Федор Степун - Бывшее и несбывшееся
Напившись земляничного чая с морковным пирогом и с час крепко проспав на грязноватой койке, я вышел на улицу с намерением зайти в книжный магазин просмотреть последние газеты и новейшую агитационную литературу. Просторное, светлое помещение, которым мог бы гордиться любой губернский город, было завалено книгами, журналами, главным же
образом, брошюрами. По всем стенам висели статистические таблицы и схемы, изображающие политическое, административное и хозяйственное устройство союза и злые, частично очень меткие и талантливые каррикатуры, среди которых мне запомнилось изображение толстейшего англичанина в цилиндре и сюртуке, с громадной сигарой в сосисчатых пальцах, того самого Винстона Черчилля, который дружественно заседал вместе с Рузвельтом и Сталиным в Потсдамской междусоюзнической комиссии. Кто в 1920-21 году мог бы подумать о таком повороте вещей?

_ФРАГМЕНТЫ ДАННЫХ_
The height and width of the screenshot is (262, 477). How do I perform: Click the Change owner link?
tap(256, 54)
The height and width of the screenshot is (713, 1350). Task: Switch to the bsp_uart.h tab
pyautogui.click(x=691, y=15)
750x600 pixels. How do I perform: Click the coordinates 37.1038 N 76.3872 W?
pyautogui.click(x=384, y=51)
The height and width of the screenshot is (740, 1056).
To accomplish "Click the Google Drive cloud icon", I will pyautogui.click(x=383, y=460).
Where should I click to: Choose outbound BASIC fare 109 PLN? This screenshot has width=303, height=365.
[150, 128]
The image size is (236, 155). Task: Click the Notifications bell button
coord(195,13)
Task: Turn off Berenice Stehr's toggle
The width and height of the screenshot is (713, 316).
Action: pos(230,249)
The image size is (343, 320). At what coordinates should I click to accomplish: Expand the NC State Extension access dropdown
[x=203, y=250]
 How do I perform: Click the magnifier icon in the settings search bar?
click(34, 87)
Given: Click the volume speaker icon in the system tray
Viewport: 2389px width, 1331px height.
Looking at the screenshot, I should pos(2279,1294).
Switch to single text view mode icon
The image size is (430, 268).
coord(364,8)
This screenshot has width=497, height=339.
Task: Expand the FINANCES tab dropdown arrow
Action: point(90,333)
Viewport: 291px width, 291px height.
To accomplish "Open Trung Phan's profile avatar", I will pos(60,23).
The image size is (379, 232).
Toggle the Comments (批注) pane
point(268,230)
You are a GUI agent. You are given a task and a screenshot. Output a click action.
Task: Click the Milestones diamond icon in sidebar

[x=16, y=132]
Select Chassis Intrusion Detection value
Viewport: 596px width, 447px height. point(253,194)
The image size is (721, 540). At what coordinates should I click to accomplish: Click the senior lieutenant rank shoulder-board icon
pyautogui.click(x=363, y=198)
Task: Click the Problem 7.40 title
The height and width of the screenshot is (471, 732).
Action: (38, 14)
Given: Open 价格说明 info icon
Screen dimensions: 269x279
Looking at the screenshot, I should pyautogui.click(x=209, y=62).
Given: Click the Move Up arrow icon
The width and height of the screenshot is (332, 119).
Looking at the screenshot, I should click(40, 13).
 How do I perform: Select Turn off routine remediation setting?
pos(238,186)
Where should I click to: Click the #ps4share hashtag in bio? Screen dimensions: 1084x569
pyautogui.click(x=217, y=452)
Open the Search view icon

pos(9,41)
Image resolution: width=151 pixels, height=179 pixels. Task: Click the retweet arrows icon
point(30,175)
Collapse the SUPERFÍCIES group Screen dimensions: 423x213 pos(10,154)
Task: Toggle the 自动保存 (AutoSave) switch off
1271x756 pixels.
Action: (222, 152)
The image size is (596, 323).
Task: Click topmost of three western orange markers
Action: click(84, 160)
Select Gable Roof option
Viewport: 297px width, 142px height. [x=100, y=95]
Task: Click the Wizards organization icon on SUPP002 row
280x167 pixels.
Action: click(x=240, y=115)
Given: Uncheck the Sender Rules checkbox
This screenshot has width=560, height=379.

_ЗАДАНИЯ_
**1.** Назовите всех политиков, которых упоминают в тексте по фамилии.
**2.** Выпишите из текста дословно фрагмент, который начинается со слов, содержащих «Федор Степун - Бывшее», и заканчивается словами «таком повороте вещей?».

_ОТВЕТЫ_
**1.** Винстон Черчилль, Рузвельт, Сталин

**2.**
Федор Степун - Бывшее и несбывшееся
Напившись земляничного чая с морковным пирогом и с час крепко проспав на грязноватой койке, я вышел на улицу с намерением зайти в книжный магазин просмотреть последние газеты и новейшую агитационную литературу. Просторное, светлое помещение, которым мог бы гордиться любой губернский город, было завалено книгами, журналами, главным же
образом, брошюрами. По всем стенам висели статистические таблицы и схемы, изображающие политическое, административное и хозяйственное устройство союза и злые, частично очень меткие и талантливые каррикатуры, среди которых мне запомнилось изображение толстейшего англичанина в цилиндре и сюртуке, с громадной сигарой в сосисчатых пальцах, того самого Винстона Черчилля, который дружественно заседал вместе с Рузвельтом и Сталиным в Потсдамской междусоюзнической комиссии. Кто в 1920-21 году мог бы подумать о таком повороте вещей?